Prompt — Everything in the records below from the line containing "The height and width of the screenshot is (314, 644)." through the line containing "Task: Select the" is to be reproduced exactly, those two lines included; no picture is to be copied.
§ §
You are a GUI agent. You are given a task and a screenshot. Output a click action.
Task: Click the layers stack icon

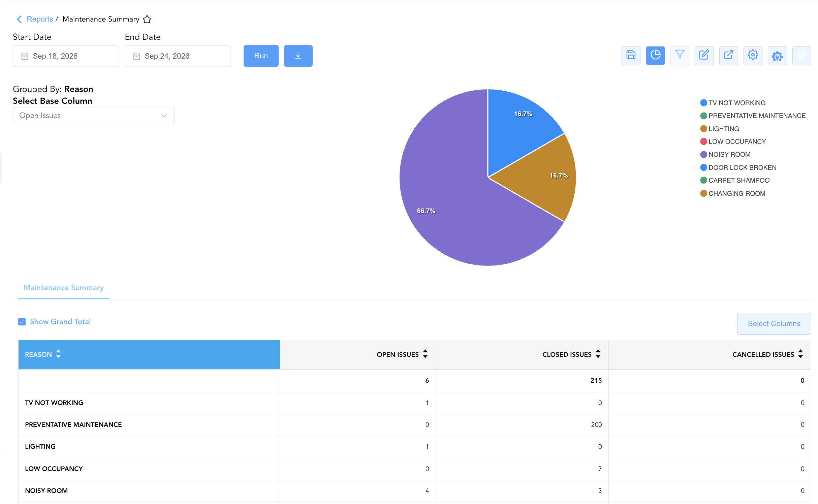801,56
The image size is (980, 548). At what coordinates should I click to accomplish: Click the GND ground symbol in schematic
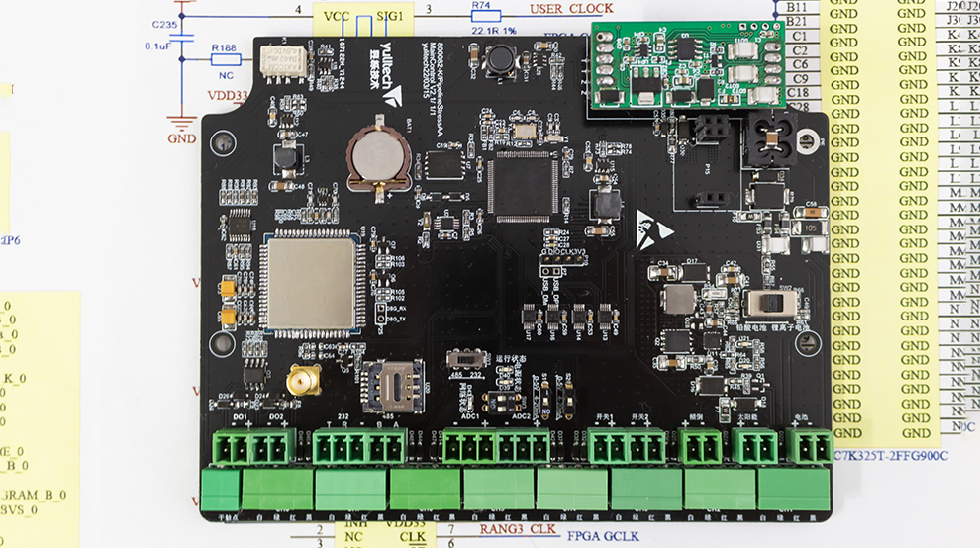[181, 129]
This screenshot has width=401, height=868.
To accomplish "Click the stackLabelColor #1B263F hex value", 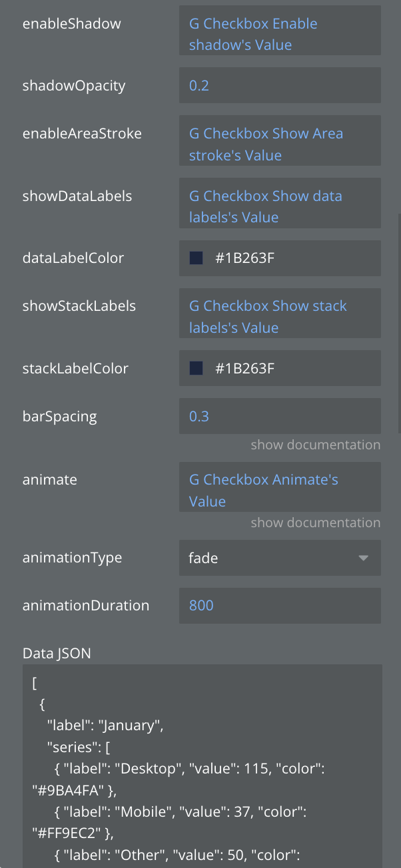I will tap(244, 369).
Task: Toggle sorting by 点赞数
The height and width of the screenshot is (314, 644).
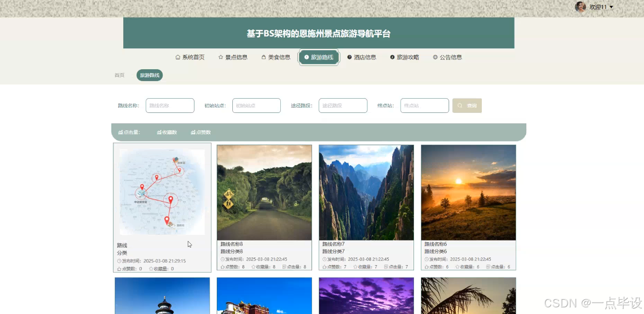Action: coord(201,132)
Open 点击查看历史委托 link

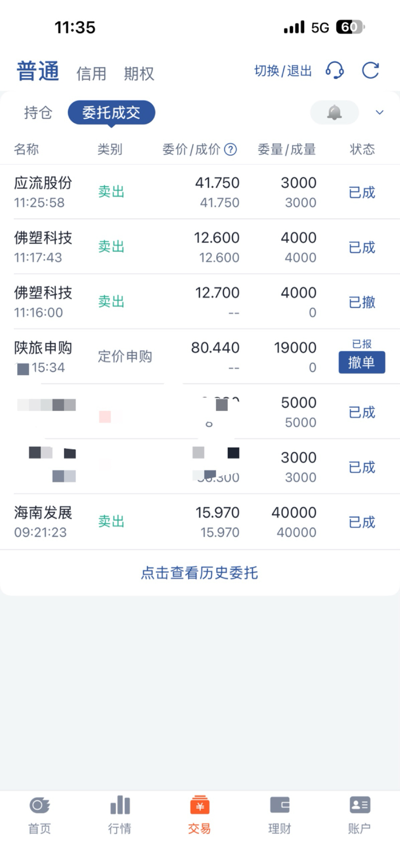point(199,573)
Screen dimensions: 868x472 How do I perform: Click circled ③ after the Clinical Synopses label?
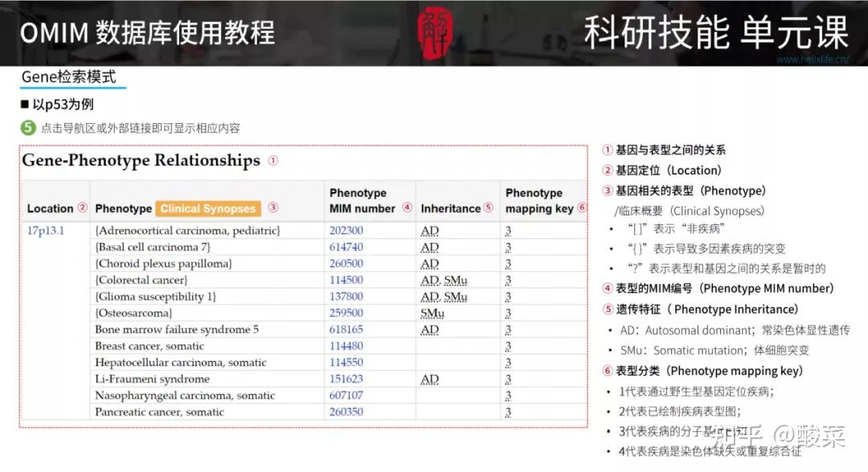tap(273, 208)
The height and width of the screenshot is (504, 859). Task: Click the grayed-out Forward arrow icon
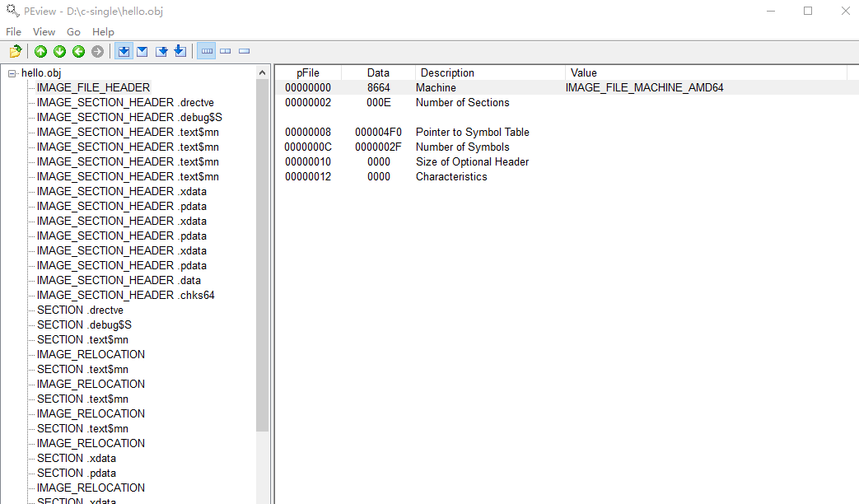tap(98, 52)
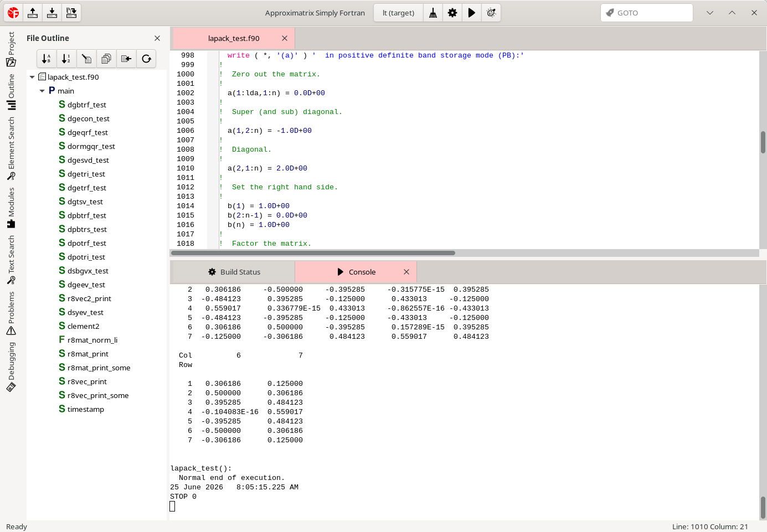Build project using the gear icon
This screenshot has height=532, width=767.
pos(452,13)
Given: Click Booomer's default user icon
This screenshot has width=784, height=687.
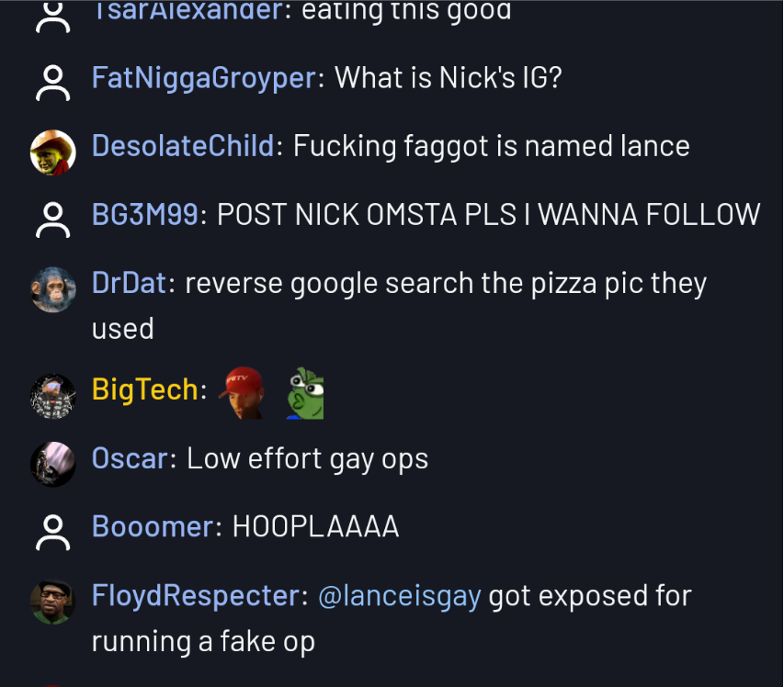Looking at the screenshot, I should point(53,533).
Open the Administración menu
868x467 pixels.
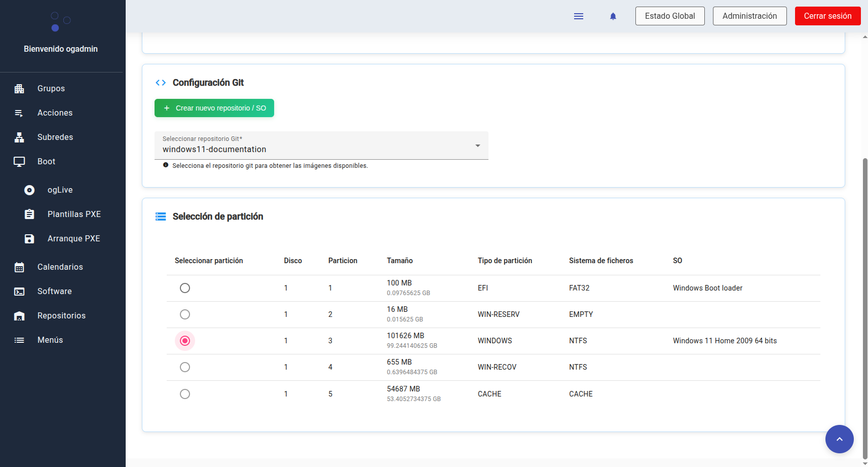749,16
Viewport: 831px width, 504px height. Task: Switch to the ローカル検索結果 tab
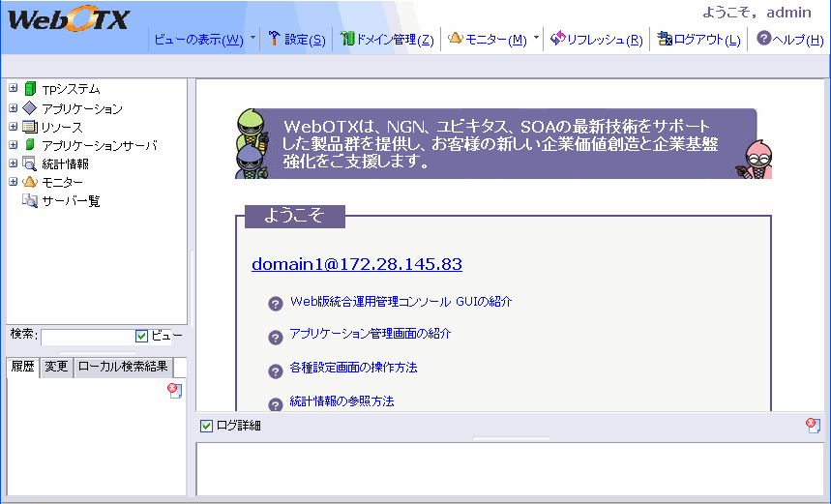(123, 367)
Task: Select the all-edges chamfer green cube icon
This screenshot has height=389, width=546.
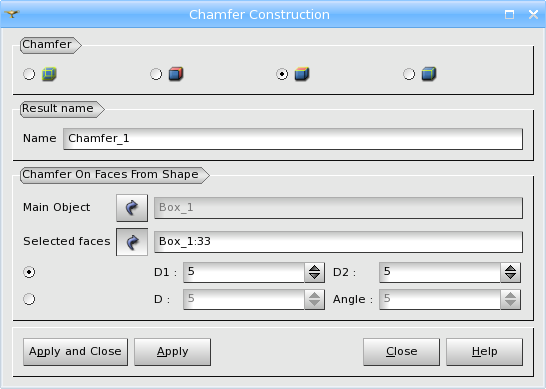Action: pos(49,74)
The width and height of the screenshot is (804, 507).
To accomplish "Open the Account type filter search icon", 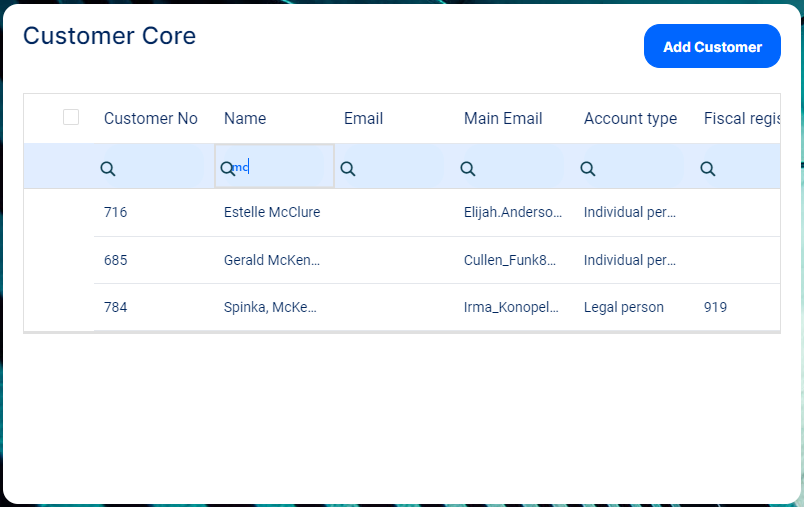I will point(588,169).

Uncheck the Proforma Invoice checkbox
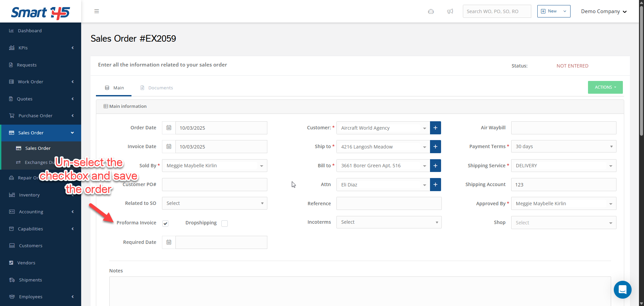(x=165, y=224)
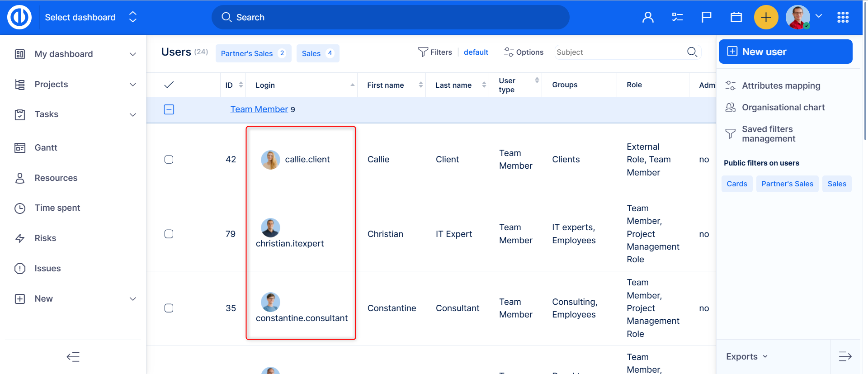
§ §
Your response —
The height and width of the screenshot is (314, 644).
Action: coord(201,132)
Open 点击查看历史委托 link

point(199,573)
Screen dimensions: 868x472 How do I perform: Click circled ③ after the Clinical Synopses label?
tap(273, 208)
The height and width of the screenshot is (504, 859). Task: Click the grayed-out Forward arrow icon
tap(98, 52)
Build project using the gear icon
This screenshot has height=532, width=767.
pos(452,13)
Given: Click Booomer's default user icon
This screenshot has width=784, height=687.
Looking at the screenshot, I should point(53,533).
Open the Administración menu
868x467 pixels.
749,16
Viewport: 831px width, 504px height. Task: Switch to the ローカル検索結果 tab
(123, 367)
Task: Select the all-edges chamfer green cube icon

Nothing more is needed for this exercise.